MEREBAKNYA virus Covid-19 memaksa kita menghadapi situasi yang tak biasa. Pemberitaan media tentang pandemi yang mengubah banyak kebiasaan itu makin meluas seiring persepsi publik yang juga beragam.
Virus Corona jenis baru ini sungguh membuat banyak negara mengalami kepanikan dan kekhawatiran, termasuk Indonesia. Penyebaran yang luar biasa cepat membuat semua pihak melakukan tindakan-tindakan preventif agar bisa meminimalkan jumlah korban. Sejak ditemukan pertama kali pada Desember 2022 di Wuhan, Cina, virus yang satu ini sudah menjadikan semua orang lebih perhatian pada masalah kesehatan.
Terkait hal tersebut, para ahli di berbagai bidang melakukan bermacam kajian untuk menghambat penyebaran Covid-19 ini selama obat atau vaksinnya masih belum ditemukan. Kita sering mendapat anjuran yang intensif agar berupaya semaksimal mungkin terhindar dari virus mematikan ini. Langkah-langkah yang dapat meminimalisir penyebaran Covid-19 antara lain mengedukasi masyarakat tentang upaya pencegahan penyebaran Covid-19 seperti penggunaan masker ketika berada sekitar orang lain, mencuci tangan sesering mungkin, menjaga jarak minimal satu meter dengan orang lain, tinggal di rumah dan mengisolasi diri dari orang lain ketika sakit.
Selain itu, menghindari keramaian, menghindari ruangan yang berventilasi buruk, menutup mulut dengan tisu saat batuk dan bersin, dan rutin membersihkan permukaan yang sering disentuh. Tindakan pencegahan terus didengungkan dan diharapkan bisa menjadi langkah meminimalisir penyebarannya. Kita bisa dengan mudah membaca anjuran itu di tempat-tempat umum, seperti di Puskesmas, rumah sakit, tempat ibadah, sepanjang jalan protokol, ujung kampung, pos satpam, dan tempat-tempat lain yang mudah diakses oleh masyarakat. Selain itu, juga bisa dengan mudah ditemukan di televisi, radio, dan berbagai media, baik online maupun offline, sebagai bentuk edukasi kepada masyarakat agar jumlah korban tidak terus bertambah.

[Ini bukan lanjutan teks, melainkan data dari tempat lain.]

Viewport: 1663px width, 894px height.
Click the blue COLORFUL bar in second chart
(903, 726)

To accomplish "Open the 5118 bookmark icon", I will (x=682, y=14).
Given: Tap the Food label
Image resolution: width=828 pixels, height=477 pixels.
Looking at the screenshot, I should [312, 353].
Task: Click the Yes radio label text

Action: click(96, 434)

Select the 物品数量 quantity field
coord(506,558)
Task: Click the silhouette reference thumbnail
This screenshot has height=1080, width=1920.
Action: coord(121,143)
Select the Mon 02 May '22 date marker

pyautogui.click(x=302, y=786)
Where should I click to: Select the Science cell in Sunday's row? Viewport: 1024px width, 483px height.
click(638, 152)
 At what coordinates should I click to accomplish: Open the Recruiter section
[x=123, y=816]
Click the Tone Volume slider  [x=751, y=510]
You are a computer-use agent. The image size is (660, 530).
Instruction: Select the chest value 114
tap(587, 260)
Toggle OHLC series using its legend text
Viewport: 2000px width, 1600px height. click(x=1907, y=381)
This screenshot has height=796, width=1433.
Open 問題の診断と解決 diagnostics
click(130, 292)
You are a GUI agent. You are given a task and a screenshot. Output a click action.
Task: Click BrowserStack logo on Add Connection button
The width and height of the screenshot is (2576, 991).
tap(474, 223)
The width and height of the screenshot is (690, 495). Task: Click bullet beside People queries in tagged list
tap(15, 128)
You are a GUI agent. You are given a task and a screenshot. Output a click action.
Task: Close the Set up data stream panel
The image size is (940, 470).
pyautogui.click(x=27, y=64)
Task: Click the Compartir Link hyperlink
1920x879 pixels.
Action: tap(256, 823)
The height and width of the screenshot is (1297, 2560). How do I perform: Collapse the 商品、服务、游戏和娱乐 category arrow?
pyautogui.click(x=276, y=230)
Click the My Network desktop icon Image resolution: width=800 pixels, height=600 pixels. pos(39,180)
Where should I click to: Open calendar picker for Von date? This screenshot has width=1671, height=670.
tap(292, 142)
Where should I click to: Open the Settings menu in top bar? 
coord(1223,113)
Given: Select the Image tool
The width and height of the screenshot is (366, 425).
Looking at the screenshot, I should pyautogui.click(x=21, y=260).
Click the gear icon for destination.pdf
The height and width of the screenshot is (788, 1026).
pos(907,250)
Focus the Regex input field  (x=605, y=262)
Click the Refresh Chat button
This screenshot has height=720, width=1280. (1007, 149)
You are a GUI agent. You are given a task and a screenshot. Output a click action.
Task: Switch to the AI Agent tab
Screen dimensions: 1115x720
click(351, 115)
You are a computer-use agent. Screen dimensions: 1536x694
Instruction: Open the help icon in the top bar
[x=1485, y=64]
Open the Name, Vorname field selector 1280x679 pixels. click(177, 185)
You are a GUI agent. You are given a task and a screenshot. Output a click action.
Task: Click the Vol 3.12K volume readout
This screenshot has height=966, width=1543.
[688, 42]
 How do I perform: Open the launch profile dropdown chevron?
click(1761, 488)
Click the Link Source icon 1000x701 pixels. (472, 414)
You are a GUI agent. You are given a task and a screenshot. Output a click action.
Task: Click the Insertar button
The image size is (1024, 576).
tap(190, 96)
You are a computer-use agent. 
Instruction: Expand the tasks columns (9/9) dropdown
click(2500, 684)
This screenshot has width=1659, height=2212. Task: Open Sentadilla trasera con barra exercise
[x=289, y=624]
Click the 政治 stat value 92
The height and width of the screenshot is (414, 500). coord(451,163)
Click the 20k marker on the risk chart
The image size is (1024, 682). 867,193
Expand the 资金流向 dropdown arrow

Sejak mulai terdeteksi, penyebaran Covid-19 diumumkan pertama kali pada tanggal 2 Maret 2020 oleh Pemerintah Indonesia. Pengumuman itu menjadi penanda awal, bahwa virus ini telah masuk ke Indonesia, hingga membuat banyak pihak terkejut dan panik. Kepanikan itu sebenarnya telah diredam oleh pemerintah, tetapi masyarakat tetap saja tidak bisa tenang.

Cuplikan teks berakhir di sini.